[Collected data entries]
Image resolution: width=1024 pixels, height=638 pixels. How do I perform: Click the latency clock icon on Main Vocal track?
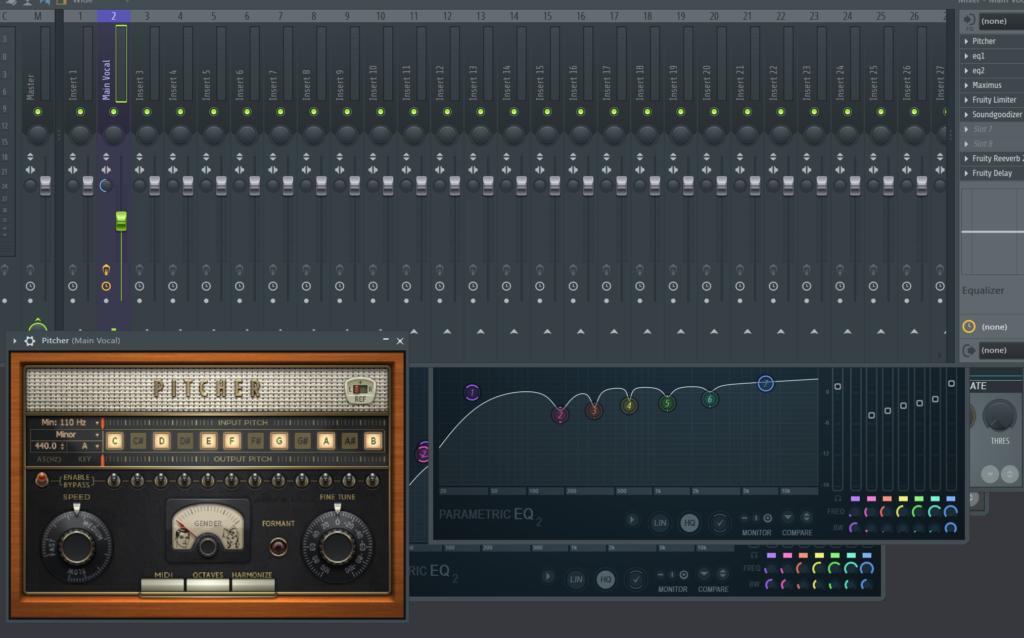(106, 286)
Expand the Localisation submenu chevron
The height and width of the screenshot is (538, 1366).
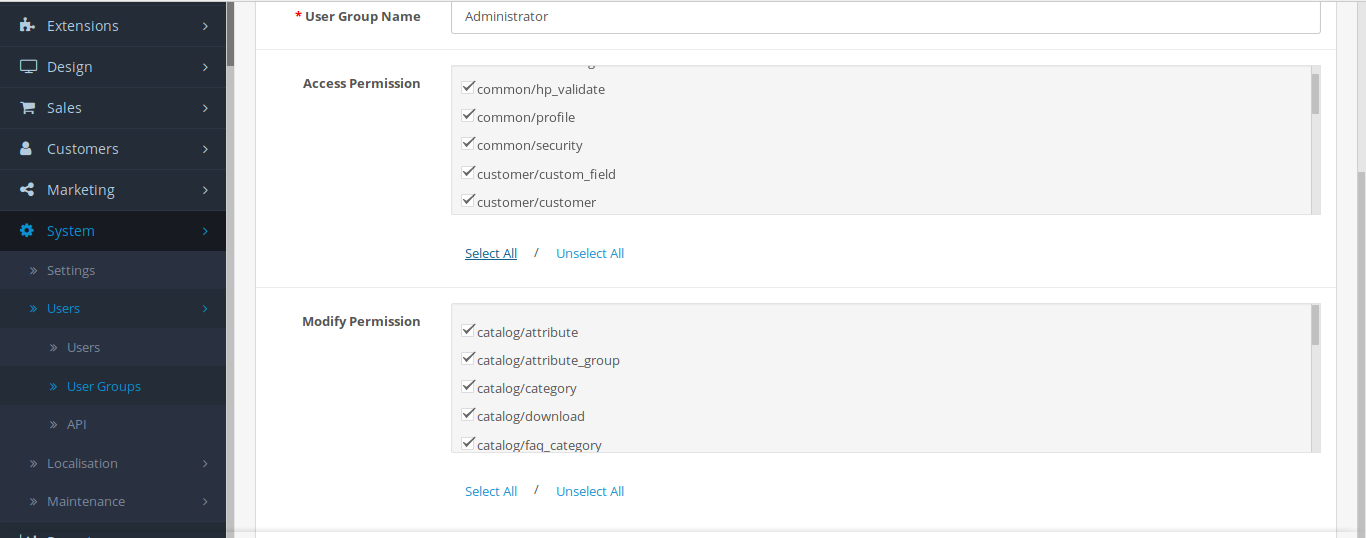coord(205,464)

The problem:
Every record above must be copied exactly, and no picture may appear in the copy.

Solution to the problem:
Image resolution: width=1024 pixels, height=638 pixels. How do I perform: Click the latency clock icon on Main Vocal track?
(106, 286)
Expand the Localisation submenu chevron
The height and width of the screenshot is (538, 1366).
coord(205,464)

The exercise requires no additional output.